Doesn't make sense why it only failed yesterday though, since my P1 / P2 lifetimes are 28800 and 3600 seconds respectively.
I think this happened once in the past too, but I just assumed I had accidentally botched a config change in the GUI and deleted a P2, but now this happened again I'm not so sure.
It seems the unrelated P2 deletion is a known issue according to this redmine:
https://redmine.pfsense.org/issues/15970 -
Mmm, that does look like it in that case if the last config change was removing a P1. That doesn't seem to be the case for OP here though.
-
Same thing for me as well today , i'm running pfSense+ on Netgate 7100
24.11-RELEASE (amd64)
built on Sat Jan 11 18:11:00 EET 2025
FreeBSD 15.0-CURRENTI have 2 x phase2 entries on the configuration page , but only one is showing on the status page.
I'm not sure what's causing this, it was fine until earlier today and i didn't make any changes to the IPSec configuration. -
If both are showing in the config page that's a different issue.

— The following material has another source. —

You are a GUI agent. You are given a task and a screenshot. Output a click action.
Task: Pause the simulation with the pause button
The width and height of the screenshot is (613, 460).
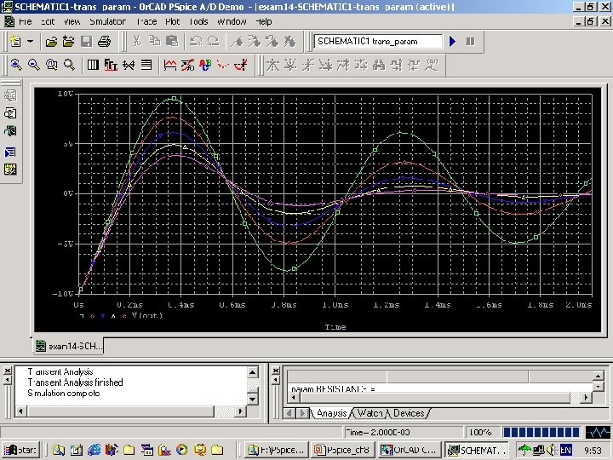(470, 41)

What do you actually see in the status page?
Are there any errors in the logs?
-
@stephenw10 should i create a new topic ?
I don't see any errors in the logs , the bit that looks strange to me is circled with red , note that we have two connections one is ike v1 the other is ike v2 with different partners.
The part i circled , it;s because the description doesn't match the configuration page and also the id says con2 instead of con2_1 or something like that
-
btw , is there any file i can edit from the command line and remedy this ? ... maybe the UI is acting out or it's confused by something ... as i said earlier i haven't changed the configuration for IPSec for a while before this happened
-
Even weirder , because i really needed to fix the connection asap , i deleted one of the p2 entries from the configuration and the status shows both as connected/installed now
I think it's safe to asume this is some kind of bug , something got stuck somewhere at some point (maybe at a software upgrade) and probably manually need to be cleaned up and recreated the configuration from scratch
i only have this single phase2 entry now for this connection
and the status page shows (note that both are showing the same description now)
-
Hmm, that does seem odd. I would at least try re-saving those P2s and disable/re-enable the P1.
You could be seeing combined traffic selectors if whatever is at the other end was upgraded and now supports that. Setting 'split connections' on the P1 would return the previous behaviour.